■ **GIVEN DATA**
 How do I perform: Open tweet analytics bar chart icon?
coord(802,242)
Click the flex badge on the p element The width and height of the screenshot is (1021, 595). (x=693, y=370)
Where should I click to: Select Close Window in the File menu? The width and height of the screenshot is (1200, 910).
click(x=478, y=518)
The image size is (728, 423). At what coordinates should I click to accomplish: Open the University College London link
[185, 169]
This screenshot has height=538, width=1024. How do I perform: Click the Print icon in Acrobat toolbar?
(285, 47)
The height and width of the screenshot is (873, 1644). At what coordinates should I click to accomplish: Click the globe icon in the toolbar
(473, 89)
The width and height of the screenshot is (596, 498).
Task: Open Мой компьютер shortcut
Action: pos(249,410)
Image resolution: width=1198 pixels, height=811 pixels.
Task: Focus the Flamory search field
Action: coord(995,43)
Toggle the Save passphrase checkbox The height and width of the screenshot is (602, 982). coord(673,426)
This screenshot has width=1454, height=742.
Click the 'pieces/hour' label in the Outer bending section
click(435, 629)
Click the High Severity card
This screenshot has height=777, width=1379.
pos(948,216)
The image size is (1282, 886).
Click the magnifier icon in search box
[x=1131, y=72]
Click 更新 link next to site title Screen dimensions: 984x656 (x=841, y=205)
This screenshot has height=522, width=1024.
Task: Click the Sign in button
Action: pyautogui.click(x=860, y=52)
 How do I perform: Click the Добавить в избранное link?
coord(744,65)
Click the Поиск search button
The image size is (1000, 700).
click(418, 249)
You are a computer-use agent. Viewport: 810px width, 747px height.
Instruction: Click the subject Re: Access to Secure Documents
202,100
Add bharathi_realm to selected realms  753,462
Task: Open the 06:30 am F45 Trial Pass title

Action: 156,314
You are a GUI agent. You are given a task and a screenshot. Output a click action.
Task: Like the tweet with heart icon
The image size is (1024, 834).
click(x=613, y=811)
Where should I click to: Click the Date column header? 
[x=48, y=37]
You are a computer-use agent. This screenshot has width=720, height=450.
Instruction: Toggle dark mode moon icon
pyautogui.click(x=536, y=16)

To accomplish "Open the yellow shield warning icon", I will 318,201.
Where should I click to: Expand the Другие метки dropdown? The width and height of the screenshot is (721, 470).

■ **WHAT THE TASK ASKS**
Please write out exactly the line containing "How do I perform: Click the Добавить" and every line after it through the end of the records, nothing more.

■ **TASK RESULT**
 How do I perform: Click the Добавить в избранное link?
coord(744,65)
Click the Поиск search button
The image size is (1000, 700).
click(418, 249)
You are a computer-use agent. Viewport: 810px width, 747px height.
Instruction: Click the subject Re: Access to Secure Documents
202,100
Add bharathi_realm to selected realms  753,462
Task: Open the 06:30 am F45 Trial Pass title

Action: 156,314
You are a GUI agent. You are given a task and a screenshot. Output a click action.
Task: Like the tweet with heart icon
The image size is (1024, 834).
click(x=613, y=811)
Where should I click to: Click the Date column header? 
[x=48, y=37]
You are a computer-use agent. This screenshot has width=720, height=450.
Instruction: Toggle dark mode moon icon
pyautogui.click(x=536, y=16)

To accomplish "Open the yellow shield warning icon", I will 318,201.
Where should I click to: Expand the Другие метки dropdown? The width and height of the screenshot is (721, 470).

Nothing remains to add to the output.